━━━ Dataset records

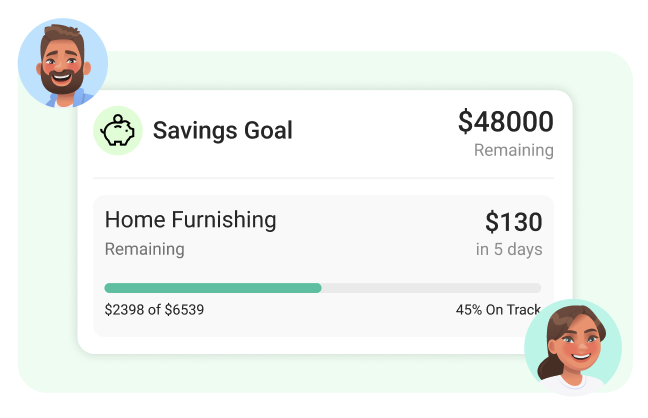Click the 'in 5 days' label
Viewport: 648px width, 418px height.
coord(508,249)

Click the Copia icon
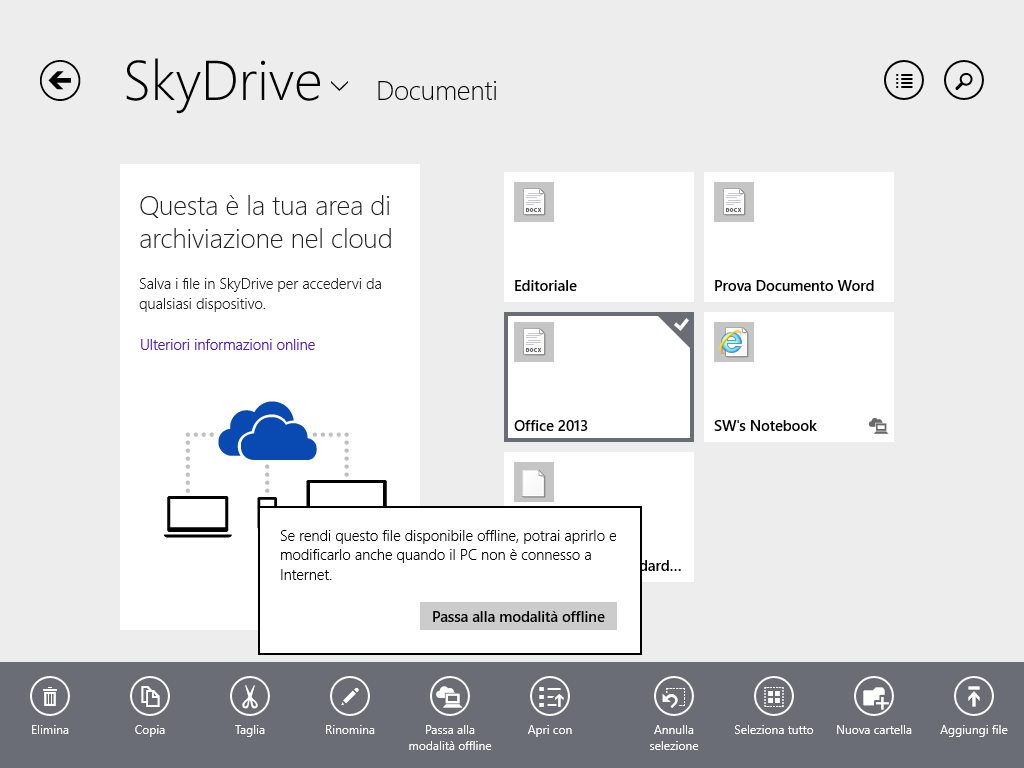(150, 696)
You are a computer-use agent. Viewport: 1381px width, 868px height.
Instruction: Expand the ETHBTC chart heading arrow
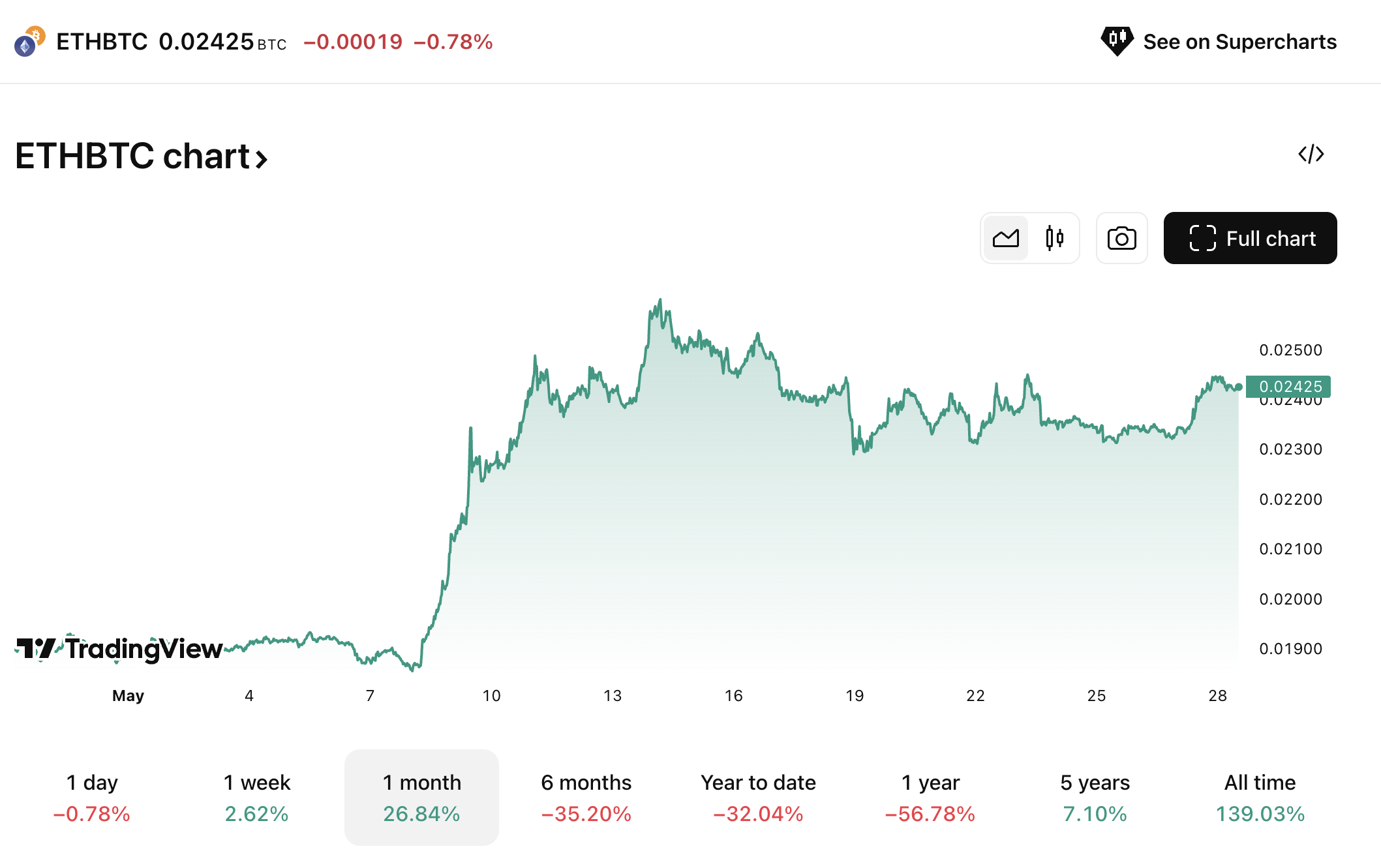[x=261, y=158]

━━━━━━

What to produce
Only the lines from the one holding "Click the Copia icon" to the last line of the entries above should be printed, exactly as they appear and with no pictures.

Result of the task
Click the Copia icon
(150, 696)
You are a computer-use agent. Viewport: 1381px width, 868px height.
Instruction: Expand the ETHBTC chart heading arrow
[x=261, y=158]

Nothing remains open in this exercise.